Short problem: Starting with the line that contains "1574x1323 pixels. How" and going on through the line that contains "Action: [49, 23]", write those lines again with "USD" switched to "EUR" and everything else left as it is.

Data to process:
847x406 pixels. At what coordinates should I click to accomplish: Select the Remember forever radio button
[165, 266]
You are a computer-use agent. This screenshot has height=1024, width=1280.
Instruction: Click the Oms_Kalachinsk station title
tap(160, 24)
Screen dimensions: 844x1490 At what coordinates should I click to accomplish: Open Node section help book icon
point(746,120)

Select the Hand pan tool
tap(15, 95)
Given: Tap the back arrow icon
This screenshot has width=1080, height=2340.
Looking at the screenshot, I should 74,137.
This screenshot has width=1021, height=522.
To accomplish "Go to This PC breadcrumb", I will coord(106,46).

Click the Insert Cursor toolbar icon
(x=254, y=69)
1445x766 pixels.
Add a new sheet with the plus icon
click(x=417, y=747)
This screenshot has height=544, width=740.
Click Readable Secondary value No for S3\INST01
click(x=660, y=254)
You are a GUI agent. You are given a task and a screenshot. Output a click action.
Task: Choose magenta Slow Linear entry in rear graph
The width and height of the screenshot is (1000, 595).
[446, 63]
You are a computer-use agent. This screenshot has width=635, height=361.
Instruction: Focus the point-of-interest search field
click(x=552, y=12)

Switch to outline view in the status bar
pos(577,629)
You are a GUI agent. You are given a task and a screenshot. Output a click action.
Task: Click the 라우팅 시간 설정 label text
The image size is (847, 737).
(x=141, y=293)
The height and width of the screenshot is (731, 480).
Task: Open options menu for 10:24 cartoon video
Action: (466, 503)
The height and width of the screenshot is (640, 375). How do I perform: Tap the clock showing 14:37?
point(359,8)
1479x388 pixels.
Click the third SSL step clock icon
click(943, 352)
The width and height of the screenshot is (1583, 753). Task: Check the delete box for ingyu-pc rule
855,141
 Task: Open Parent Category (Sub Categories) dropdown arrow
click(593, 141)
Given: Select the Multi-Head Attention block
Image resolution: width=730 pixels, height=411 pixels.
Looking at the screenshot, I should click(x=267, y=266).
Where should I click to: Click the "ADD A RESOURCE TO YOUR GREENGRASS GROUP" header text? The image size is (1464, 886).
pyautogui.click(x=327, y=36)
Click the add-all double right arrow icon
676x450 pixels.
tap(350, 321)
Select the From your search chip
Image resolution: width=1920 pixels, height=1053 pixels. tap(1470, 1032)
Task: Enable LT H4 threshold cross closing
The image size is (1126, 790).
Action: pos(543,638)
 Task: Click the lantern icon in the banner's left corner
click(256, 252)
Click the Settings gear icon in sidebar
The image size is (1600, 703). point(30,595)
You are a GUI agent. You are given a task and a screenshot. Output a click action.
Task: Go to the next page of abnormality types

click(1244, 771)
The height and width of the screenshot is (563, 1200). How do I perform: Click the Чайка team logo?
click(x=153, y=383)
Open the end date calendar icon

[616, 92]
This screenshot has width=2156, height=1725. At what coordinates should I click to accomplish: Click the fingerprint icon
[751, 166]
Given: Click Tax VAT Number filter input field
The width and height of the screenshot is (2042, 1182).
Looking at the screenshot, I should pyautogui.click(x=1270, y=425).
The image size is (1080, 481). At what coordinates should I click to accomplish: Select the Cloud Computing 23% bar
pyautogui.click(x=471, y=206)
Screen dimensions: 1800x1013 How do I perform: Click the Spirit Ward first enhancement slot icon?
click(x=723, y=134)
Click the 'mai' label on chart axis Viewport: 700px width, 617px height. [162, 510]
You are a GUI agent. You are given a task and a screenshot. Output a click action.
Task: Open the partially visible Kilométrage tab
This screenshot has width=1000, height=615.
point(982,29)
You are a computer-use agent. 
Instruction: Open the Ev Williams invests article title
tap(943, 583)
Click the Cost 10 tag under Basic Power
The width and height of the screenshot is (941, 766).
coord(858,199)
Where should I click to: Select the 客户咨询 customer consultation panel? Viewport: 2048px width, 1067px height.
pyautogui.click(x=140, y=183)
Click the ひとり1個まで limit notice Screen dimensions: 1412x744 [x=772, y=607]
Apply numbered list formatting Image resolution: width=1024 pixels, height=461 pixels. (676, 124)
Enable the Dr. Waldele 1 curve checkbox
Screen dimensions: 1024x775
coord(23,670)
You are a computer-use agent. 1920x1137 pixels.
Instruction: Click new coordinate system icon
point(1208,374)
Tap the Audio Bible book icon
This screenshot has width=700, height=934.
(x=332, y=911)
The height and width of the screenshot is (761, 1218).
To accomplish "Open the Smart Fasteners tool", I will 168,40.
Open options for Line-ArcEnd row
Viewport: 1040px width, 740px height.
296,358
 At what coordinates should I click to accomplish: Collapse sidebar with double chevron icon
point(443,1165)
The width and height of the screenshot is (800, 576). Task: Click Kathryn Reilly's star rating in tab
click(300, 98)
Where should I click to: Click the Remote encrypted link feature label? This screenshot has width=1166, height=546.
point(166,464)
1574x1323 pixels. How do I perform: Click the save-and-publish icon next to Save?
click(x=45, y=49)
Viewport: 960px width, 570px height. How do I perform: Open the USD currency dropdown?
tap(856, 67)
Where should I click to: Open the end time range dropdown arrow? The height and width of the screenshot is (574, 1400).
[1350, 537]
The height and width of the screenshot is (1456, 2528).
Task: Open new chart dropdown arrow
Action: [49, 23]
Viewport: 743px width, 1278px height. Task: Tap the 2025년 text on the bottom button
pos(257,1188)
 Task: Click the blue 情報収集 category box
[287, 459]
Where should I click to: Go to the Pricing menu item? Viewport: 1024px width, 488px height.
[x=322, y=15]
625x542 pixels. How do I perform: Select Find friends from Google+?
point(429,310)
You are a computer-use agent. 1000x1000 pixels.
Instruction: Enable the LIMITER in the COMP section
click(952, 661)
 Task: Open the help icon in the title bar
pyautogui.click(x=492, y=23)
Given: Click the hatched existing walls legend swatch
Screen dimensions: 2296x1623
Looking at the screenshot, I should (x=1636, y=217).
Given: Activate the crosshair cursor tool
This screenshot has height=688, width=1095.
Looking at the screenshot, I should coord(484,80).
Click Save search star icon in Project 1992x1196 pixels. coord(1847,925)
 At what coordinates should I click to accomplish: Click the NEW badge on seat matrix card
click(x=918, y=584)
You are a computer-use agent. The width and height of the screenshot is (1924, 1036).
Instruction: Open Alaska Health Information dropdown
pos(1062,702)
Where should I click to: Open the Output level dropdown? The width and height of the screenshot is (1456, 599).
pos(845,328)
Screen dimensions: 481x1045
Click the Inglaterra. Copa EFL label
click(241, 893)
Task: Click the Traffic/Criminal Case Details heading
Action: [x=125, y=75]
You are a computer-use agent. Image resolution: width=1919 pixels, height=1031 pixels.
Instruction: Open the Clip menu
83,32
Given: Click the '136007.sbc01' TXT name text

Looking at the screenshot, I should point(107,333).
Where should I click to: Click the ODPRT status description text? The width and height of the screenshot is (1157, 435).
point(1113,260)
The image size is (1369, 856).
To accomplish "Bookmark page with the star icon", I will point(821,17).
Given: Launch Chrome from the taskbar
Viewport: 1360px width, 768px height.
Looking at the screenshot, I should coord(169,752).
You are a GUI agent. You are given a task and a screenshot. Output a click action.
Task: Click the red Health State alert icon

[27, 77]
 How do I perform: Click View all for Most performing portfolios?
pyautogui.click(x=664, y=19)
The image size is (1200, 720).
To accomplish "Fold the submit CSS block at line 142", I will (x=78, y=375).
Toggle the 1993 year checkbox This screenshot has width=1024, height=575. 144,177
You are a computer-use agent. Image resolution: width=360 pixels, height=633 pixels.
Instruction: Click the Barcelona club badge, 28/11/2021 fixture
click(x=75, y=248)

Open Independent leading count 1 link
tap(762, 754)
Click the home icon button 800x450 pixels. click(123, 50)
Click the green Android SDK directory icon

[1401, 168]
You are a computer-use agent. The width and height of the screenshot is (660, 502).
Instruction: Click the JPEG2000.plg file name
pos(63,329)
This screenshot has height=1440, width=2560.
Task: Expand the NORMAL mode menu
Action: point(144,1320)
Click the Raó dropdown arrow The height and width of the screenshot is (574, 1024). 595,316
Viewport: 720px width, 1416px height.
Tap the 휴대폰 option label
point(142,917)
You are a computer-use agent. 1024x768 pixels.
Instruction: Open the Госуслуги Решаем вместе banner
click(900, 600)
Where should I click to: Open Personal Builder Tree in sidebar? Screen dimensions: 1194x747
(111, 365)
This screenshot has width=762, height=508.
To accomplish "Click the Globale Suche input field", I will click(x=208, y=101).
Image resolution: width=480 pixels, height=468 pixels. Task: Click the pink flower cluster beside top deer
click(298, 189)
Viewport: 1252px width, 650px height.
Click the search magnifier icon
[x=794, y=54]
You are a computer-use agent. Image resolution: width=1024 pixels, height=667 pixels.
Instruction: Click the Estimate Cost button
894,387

Output below:
1574x1323 pixels. How do I perform: Click the save-and-publish icon next to Save?
click(x=45, y=49)
Viewport: 960px width, 570px height. How do I perform: Open the EUR currency dropdown?
tap(856, 67)
Where should I click to: Open the end time range dropdown arrow? The height and width of the screenshot is (574, 1400).
[1350, 537]
The height and width of the screenshot is (1456, 2528).
Task: Open new chart dropdown arrow
Action: [49, 23]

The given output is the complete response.